Do you have a question?

2. | | #2

Well, yes, even if it might have been a bit vague. Anything
in the lead post with a question mark indicates something I'd
like to understand better, but to sum up: What useful data
should I look for from a blower-door test, and what does the
community consider misleading or fluff that they'd like to
see testers not even bother to mention anymore?

_H*

3. | | #3

Well, I guess the only number I would really pay attention to is ACH50. If you can get that around 3 on a limited retrofit, you're doing great. CFM/sf is related to ACH50 by way of ceiling height, so I guess you could look at that... in general a result around .5 CFM50/sf is good, especially when a lot of houses test in at >1 CFM/sf.

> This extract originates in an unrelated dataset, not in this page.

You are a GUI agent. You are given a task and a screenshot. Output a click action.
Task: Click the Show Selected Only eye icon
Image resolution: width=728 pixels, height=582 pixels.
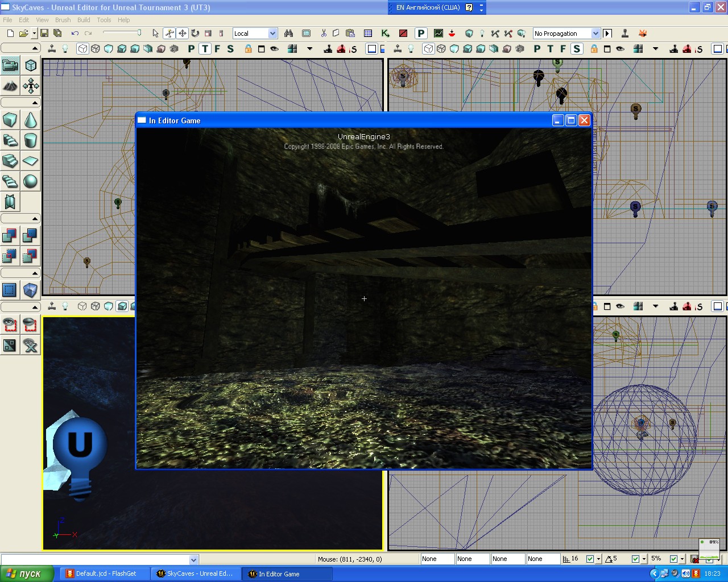click(10, 325)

The "leakage area" stuff doesn't do much for me, maybe it should, I dunno.

Of course during a test we pay attention to where the leaks are and how easy they are to reduce, and in the end, you do what you reasonably can. If you are doing work on a house, you really want your own blower door, or a good facsimile thereof, so you can do guided air sealing. Having a guy show up at the end to give you a single number is less than ideal.

4. | | #4

See, you've offered an unqualified "sf", so right there I don't know
if you're talking about envelope, partial envelope, or living floor
area. But I'll let it go, as it seems to be a really common
specification problem as observed in my original premise.

I would tend to agree that ACH50 is probably the best measure of how
quickly my air would get replaced in an uncontrolled fashion. How I
choose to dispose my floor space inside is totally irrelevant. But
still, if I had a hole in the attic and a hole in the basement the
effect of infiltration/stack would be much more profound than if the
same two holes were both on the first floor -- hinting at the several
discussions I've found on the impossibility of determining "natural
ACH" just from blower-door tests.

In case the point has been completely missed, my question really boils
down to "why is this whole topic such a mess and how do we fix it".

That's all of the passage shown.